We ordered Beaty's counsel of record to explain these voluminous filings. In response, he provided a procedural history of Beaty's travails in state and district court but failed to explain the filings. Instead, counsel invited us to “appoint counsel to brief the issues presented by Beaty in his application.” However, the purported application under 28 U.S.C. § 2244(b)(3)(A) fails to conform with Ninth Circuit Rule 22–3, which governs such applications. In particular, Beaty fails to comply with Rule 22–3(a)(2), which requires him to “state as to each claim presented whether it previously has been raised in any state or federal court and, if so, the name of the court and the date of the order disposing of such claim(s).” Many of the claims made by Beaty in his purported application have been repeatedly raised and rejected below, yet he makes no effort to comply with our requirement that he state each claim's prior history.

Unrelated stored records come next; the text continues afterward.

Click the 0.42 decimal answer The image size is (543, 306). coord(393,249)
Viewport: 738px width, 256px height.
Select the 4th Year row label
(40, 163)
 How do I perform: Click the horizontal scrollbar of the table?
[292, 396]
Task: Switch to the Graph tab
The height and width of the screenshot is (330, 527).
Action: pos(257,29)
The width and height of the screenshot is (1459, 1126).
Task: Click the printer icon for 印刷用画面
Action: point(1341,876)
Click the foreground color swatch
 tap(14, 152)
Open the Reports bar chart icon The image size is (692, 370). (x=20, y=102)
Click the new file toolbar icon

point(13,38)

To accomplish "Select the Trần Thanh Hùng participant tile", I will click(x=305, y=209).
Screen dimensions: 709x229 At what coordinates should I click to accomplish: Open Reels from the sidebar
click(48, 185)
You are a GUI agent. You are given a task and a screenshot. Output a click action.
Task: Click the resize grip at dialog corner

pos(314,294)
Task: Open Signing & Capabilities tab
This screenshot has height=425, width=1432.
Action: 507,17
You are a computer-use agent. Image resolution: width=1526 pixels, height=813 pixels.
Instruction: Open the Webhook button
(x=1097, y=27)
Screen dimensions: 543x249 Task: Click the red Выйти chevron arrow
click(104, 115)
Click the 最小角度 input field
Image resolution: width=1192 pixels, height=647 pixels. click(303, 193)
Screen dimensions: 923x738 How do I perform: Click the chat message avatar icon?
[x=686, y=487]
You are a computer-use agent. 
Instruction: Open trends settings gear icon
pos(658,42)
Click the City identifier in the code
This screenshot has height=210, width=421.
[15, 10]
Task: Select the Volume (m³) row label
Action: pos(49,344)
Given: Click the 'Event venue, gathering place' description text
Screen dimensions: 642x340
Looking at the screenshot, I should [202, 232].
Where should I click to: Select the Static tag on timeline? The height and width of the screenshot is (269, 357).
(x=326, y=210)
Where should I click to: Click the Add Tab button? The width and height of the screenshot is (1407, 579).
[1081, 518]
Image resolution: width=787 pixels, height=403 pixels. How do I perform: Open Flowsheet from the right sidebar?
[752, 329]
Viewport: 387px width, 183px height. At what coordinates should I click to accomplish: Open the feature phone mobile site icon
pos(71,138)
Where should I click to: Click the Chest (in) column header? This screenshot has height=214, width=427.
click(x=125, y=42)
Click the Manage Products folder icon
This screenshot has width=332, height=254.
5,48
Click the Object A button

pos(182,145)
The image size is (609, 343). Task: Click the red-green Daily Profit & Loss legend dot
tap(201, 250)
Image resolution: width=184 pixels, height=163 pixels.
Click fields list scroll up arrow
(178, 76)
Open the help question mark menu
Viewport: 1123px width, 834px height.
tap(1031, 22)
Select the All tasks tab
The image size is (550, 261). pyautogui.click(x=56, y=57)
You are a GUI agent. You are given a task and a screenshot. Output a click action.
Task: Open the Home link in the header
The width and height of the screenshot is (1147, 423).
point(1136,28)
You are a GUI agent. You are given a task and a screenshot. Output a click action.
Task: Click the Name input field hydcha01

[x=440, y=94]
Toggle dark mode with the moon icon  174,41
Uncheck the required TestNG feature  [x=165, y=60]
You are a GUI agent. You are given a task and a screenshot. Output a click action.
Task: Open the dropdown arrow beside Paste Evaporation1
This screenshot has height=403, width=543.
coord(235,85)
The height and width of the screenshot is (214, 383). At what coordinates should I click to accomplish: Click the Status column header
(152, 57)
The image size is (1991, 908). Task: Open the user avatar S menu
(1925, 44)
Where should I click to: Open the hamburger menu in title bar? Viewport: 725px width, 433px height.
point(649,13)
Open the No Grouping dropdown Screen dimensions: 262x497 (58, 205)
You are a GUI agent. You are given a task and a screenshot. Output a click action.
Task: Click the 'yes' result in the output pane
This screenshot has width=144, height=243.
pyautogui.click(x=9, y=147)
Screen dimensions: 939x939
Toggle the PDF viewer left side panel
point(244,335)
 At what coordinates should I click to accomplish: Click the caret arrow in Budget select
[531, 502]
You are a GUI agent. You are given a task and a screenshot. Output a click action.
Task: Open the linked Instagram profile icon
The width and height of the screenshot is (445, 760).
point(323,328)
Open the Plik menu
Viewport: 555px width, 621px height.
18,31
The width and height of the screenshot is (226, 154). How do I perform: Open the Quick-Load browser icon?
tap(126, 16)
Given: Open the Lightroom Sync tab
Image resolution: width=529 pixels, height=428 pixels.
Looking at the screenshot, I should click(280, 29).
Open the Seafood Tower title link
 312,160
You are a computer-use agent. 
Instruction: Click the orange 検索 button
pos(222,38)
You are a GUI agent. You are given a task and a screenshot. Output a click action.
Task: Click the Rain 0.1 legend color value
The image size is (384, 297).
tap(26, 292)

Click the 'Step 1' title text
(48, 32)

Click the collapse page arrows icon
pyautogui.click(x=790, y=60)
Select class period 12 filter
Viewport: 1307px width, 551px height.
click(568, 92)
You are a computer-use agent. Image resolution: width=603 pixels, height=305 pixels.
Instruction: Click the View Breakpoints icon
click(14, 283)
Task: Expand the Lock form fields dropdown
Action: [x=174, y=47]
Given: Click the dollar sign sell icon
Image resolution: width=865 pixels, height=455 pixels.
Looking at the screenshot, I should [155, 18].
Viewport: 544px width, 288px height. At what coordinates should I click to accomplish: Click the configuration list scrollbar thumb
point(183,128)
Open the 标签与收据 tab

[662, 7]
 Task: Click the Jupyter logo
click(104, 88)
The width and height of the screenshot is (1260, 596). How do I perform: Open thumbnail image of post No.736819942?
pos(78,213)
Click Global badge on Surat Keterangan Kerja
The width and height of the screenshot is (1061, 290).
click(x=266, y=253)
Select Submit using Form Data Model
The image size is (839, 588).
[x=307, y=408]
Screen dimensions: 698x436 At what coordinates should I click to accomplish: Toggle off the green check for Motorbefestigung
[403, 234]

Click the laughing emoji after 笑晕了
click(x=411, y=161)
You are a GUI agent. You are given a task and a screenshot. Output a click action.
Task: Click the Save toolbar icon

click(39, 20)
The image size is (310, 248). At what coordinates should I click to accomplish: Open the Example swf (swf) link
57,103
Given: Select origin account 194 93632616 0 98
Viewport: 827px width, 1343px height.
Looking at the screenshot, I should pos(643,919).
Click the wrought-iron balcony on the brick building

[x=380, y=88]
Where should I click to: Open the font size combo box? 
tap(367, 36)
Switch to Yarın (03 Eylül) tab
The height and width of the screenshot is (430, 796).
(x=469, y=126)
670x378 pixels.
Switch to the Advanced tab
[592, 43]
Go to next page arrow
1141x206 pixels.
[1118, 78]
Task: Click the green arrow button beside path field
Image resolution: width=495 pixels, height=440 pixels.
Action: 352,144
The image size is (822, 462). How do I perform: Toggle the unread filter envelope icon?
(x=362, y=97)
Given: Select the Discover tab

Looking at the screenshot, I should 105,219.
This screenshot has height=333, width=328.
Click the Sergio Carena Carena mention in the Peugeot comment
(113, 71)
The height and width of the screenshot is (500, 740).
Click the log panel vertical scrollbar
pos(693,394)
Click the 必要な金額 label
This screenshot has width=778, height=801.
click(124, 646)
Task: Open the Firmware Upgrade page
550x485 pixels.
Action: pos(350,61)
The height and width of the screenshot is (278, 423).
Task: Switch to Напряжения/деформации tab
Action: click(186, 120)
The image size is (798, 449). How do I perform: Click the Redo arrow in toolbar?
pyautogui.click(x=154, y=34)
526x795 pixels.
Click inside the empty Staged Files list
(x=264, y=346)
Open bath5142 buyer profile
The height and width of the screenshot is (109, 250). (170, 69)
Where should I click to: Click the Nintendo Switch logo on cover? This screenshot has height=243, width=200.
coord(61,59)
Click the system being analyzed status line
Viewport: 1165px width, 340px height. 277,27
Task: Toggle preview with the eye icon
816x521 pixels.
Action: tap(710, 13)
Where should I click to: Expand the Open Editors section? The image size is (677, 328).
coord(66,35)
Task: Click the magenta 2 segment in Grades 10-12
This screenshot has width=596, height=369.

Consequently, to the extent that Beaty's May 21 filing purports to be an application under 28 U.S.C. § 2244(b)(3)(A), it is denied without prejudice to refiling in the proper form. To the extent that Beaty's May 21 filing requests appointment of counsel, it is denied as moot. Since we deny the application, Beaty's July 18 motion, which appears to relate to the closing of the new case number, is also denied as moot.

V

For the foregoing reasons, we hold that Beaty's inculpatory statements were voluntary within the meaning of the Fifth Amendment. The decision of the district court is therefore AFFIRMED.